Lee posted on February 1, 2008 23:46
Cross Joins are rarely used, eh?

In the TSQL MOC for SQL 2000, Microsoft states that “While cross joins are rarely used on a normalized database, you can use them to generate test data for a database or lists of all possible combinations for checklists or business templates.” Although I’d dispute the “rarely”, I’ve never really thought much about checklists or business templates part until yesterday when I was working on a report for a client. They wanted to find aggregations based on ranges, but wanted to display the domain of ranges regardless of whether values existed or not.
 
I thought of a couple of ways to do it, but decided why not try an old trick that I haven’t used in awhile. The Cross Join portion of the following is an adaptation of a piece of code that I stole from Itzik Ben-Gan without permission, and have been using for years, mostly to create time dimensions for data marts. (Sorry Mr. Ben-Gan, I didn’t dig for the article in my stack of SQL Mags dating back to 1998, sitting in a closet floor at home, and was too lazy to look it up on SQLmag.com).
 
Run the following script and then review the results. Notice that there are gaps in the reporting ranges. The code checks for 10 “bands”, yet only four show in the result set.
 
SET NOCOUNT ON
DROP TABLE #loans
 
CREATE TABLE #loans
     (LoanId int identity (1,1) NOT NULL
     ,CustomerId int
     ,LoanPrincipal money NOT NULL DEFAULT 0
     ,LoanDate smalldatetime NOT NULL DEFAULT current_timestamp
     ,LoanOffice char(1) DEFAULT 'D'
     ,Constraint pk_loans PRIMARY KEY (LoanId, CustomerId)
     )
 
--***Insert data
INSERT INTO #loans VALUES (1,100,DEFAULT,DEFAULT)
INSERT INTO #loans VALUES (2,100,DEFAULT,DEFAULT)
INSERT INTO #loans VALUES (4,150,DEFAULT,DEFAULT)
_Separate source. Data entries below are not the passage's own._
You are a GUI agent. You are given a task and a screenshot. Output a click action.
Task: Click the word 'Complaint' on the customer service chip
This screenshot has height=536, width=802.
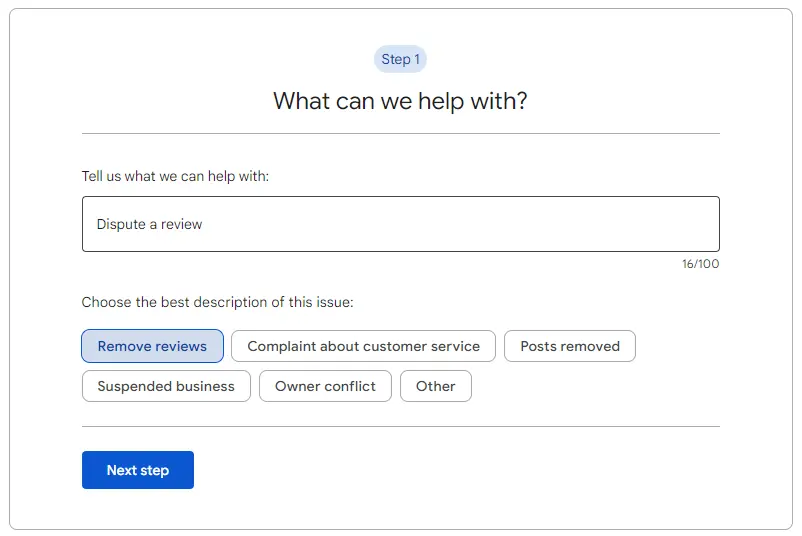(283, 346)
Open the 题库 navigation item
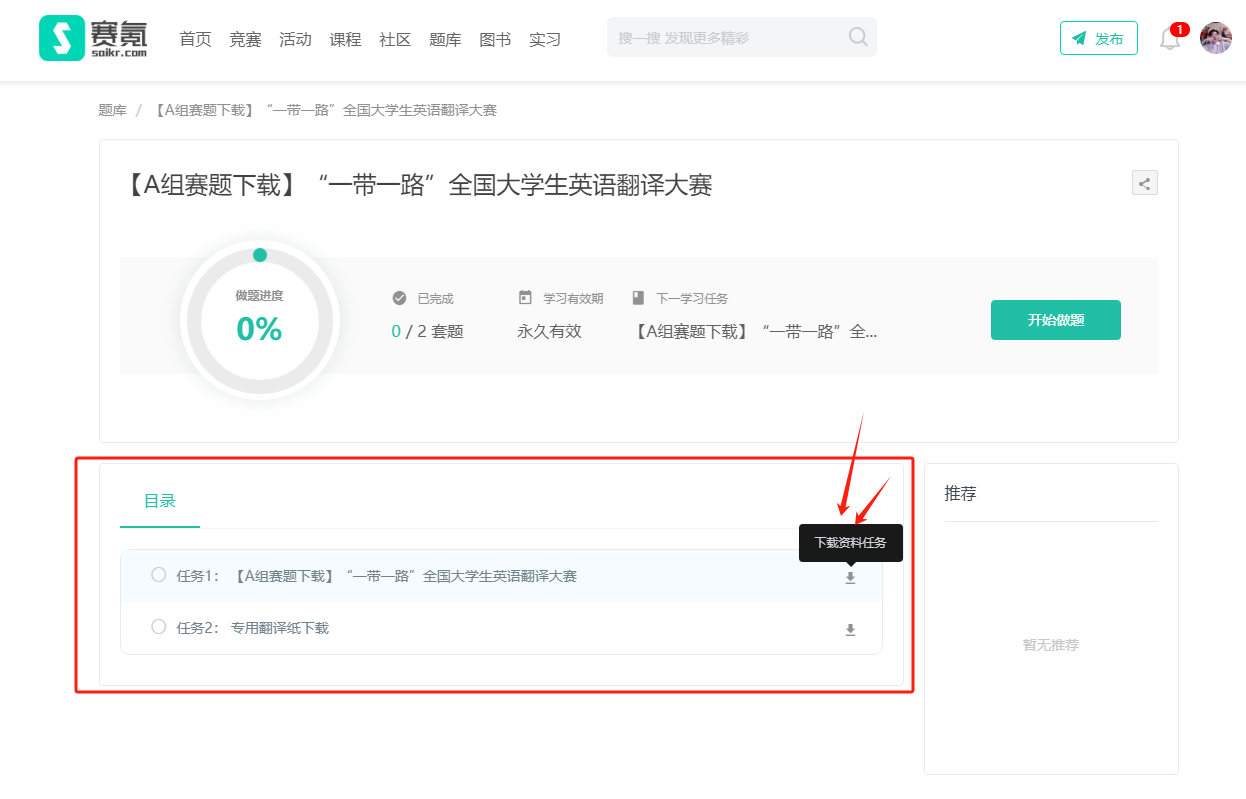 tap(445, 39)
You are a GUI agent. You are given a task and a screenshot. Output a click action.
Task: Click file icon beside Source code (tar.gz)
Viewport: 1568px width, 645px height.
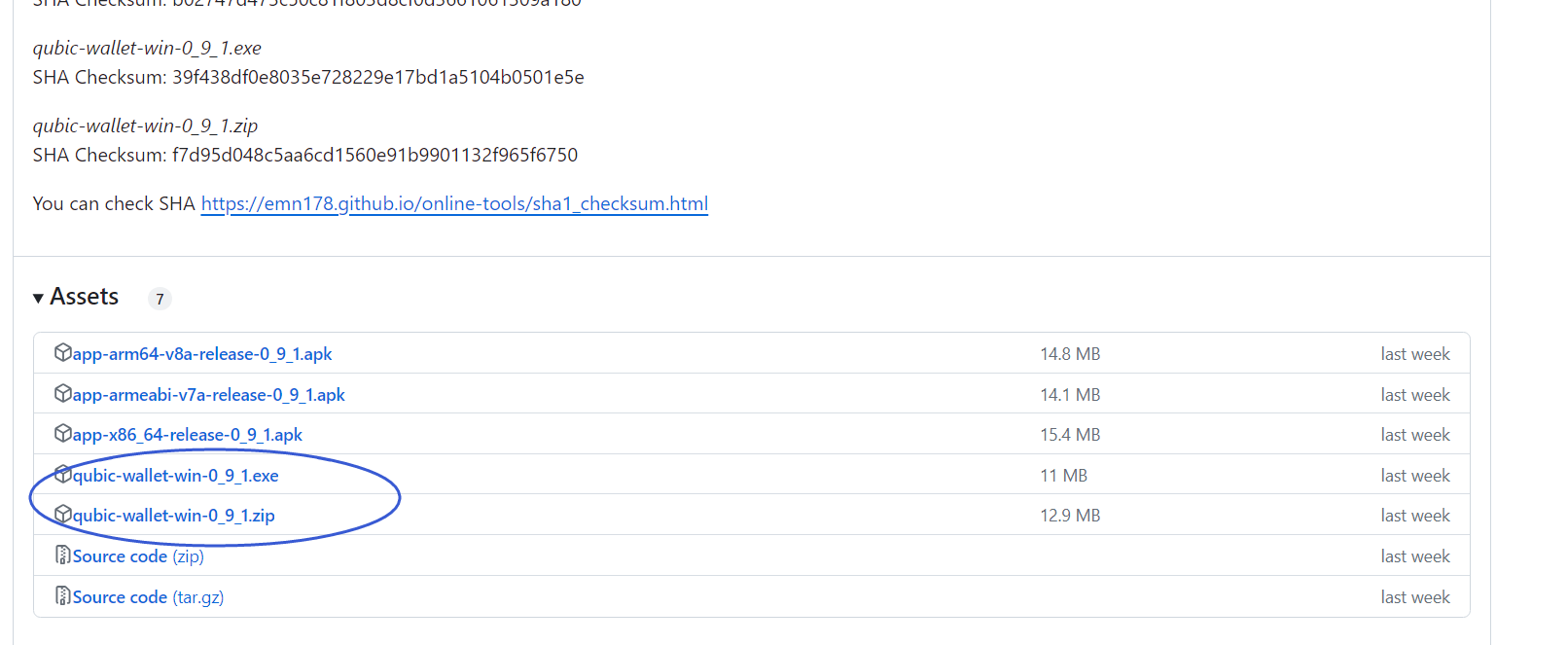[x=63, y=596]
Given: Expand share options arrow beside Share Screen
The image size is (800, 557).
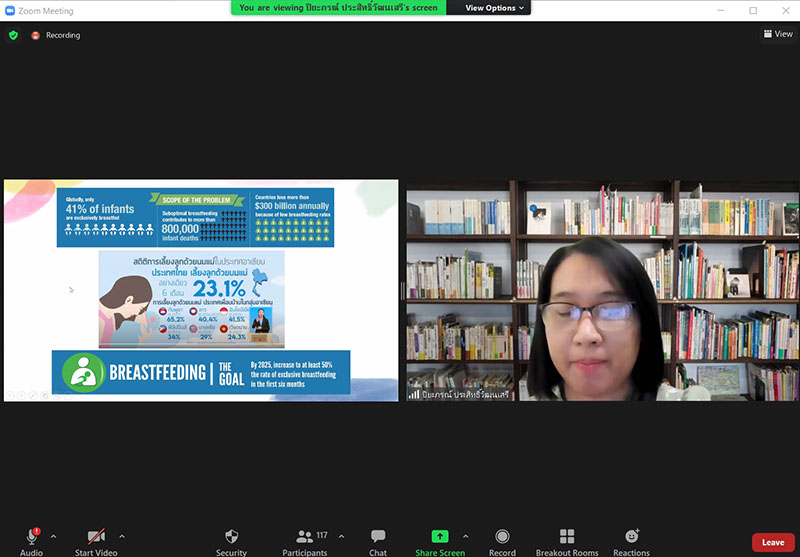Looking at the screenshot, I should [x=465, y=536].
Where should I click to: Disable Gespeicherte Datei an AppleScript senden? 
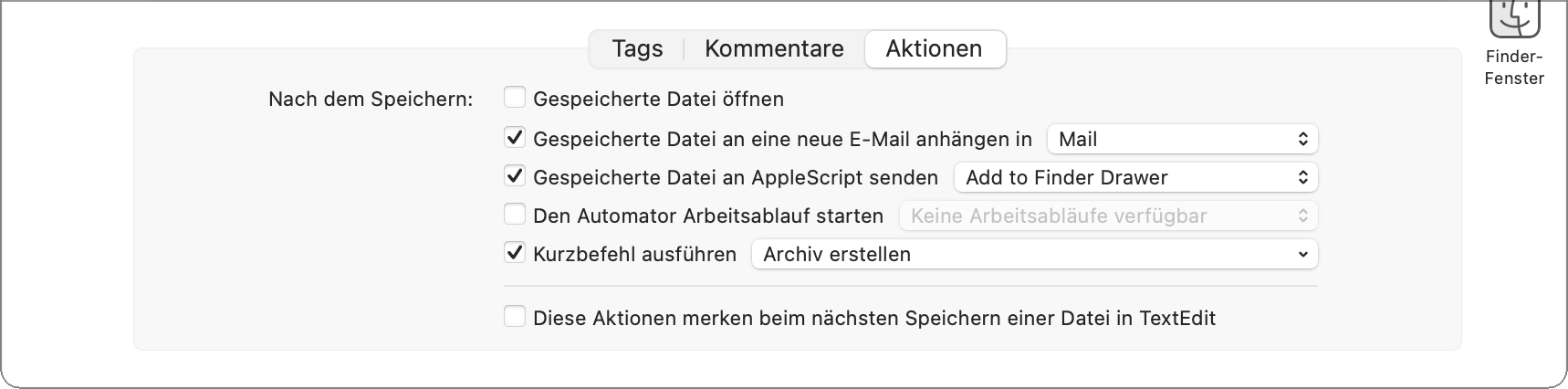click(x=515, y=176)
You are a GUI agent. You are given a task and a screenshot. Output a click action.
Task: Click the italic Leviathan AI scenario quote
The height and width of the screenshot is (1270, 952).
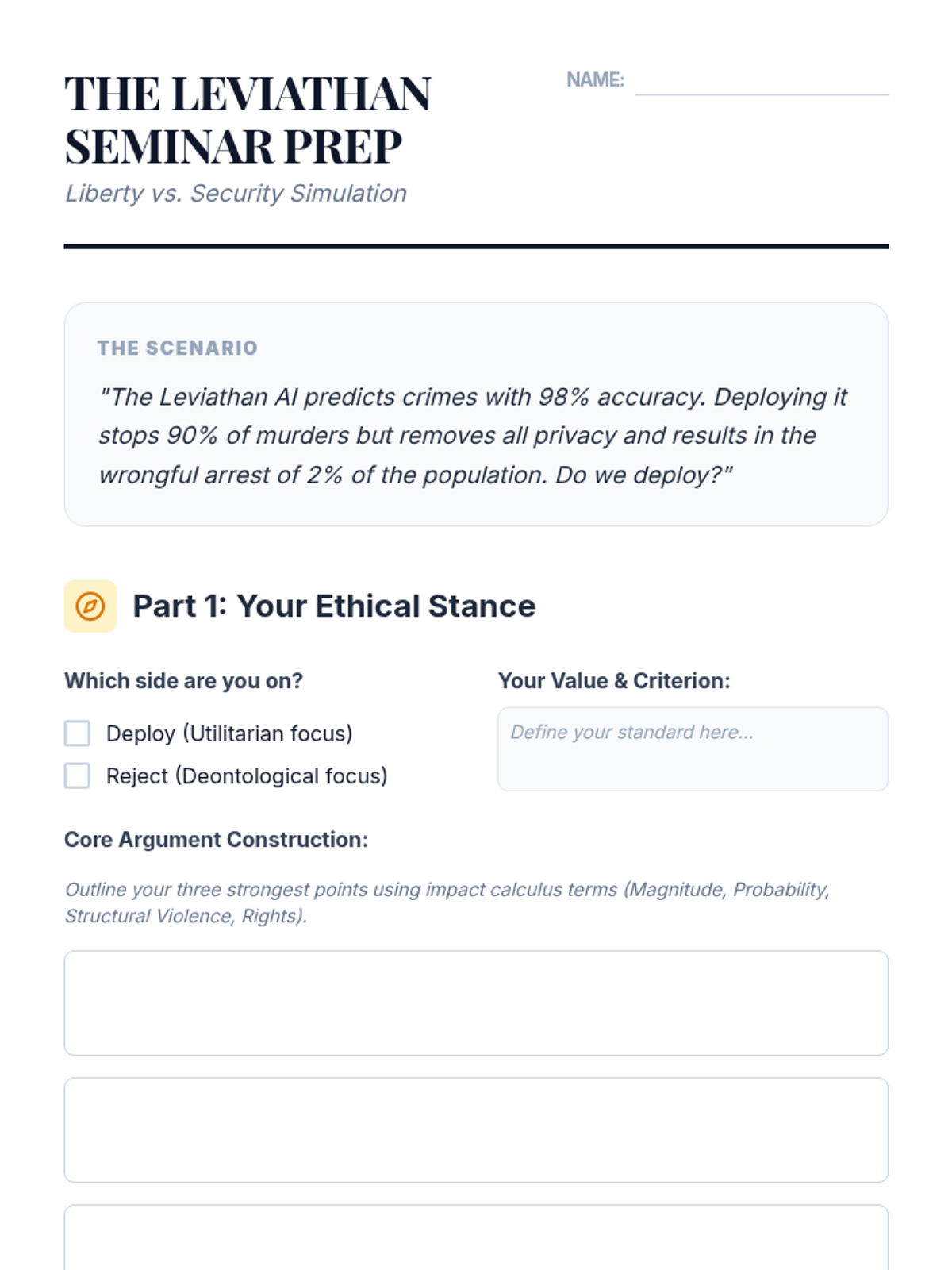(x=473, y=436)
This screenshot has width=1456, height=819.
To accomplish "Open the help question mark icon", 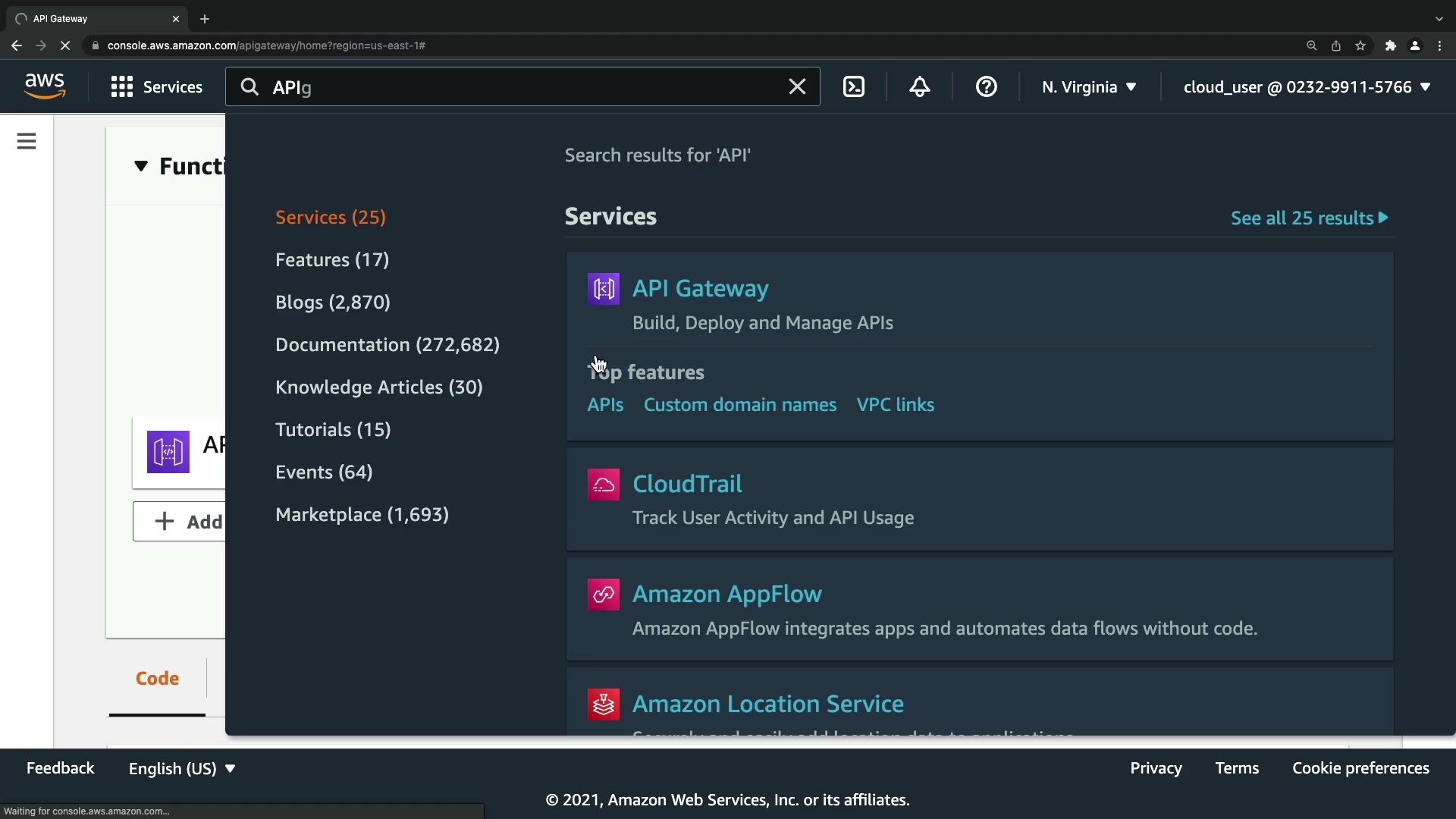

INSERT INTO #loans VALUES (4,200,DEFAULT,DEFAULT)
INSERT INTO #loans VALUES (2,200,DEFAULT,DEFAULT)
INSERT INTO #loans VALUES (4,200,DEFAULT,DEFAULT)
INSERT INTO #loans VALUES (3,500,DEFAULT,DEFAULT)
 
--***Has 10 or more loans
INSERT INTO #loans VALUES (10,500,DEFAULT,DEFAULT)
INSERT INTO #loans VALUES (10,400,DEFAULT,DEFAULT)
INSERT INTO #loans VALUES (10,500,DEFAULT,DEFAULT)
INSERT INTO #loans VALUES (10,600,DEFAULT,DEFAULT)
INSERT INTO #loans VALUES (10,100,DEFAULT,DEFAULT)
INSERT INTO #loans VALUES (10,100,DEFAULT,DEFAULT)
INSERT INTO #loans VALUES (10,100,DEFAULT,DEFAULT)
INSERT INTO #loans VALUES (10,100,DEFAULT,DEFAULT)
INSERT INTO #loans VALUES (10,100,DEFAULT,DEFAULT)
INSERT INTO #loans VALUES (10,100,DEFAULT,DEFAULT)
INSERT INTO #loans VALUES (10,100,DEFAULT,DEFAULT)
INSERT INTO #loans VALUES (10,100,DEFAULT,DEFAULT)
INSERT INTO #loans VALUES (10,100,DEFAULT,DEFAULT)
INSERT INTO #loans VALUES (10,100,DEFAULT,DEFAULT)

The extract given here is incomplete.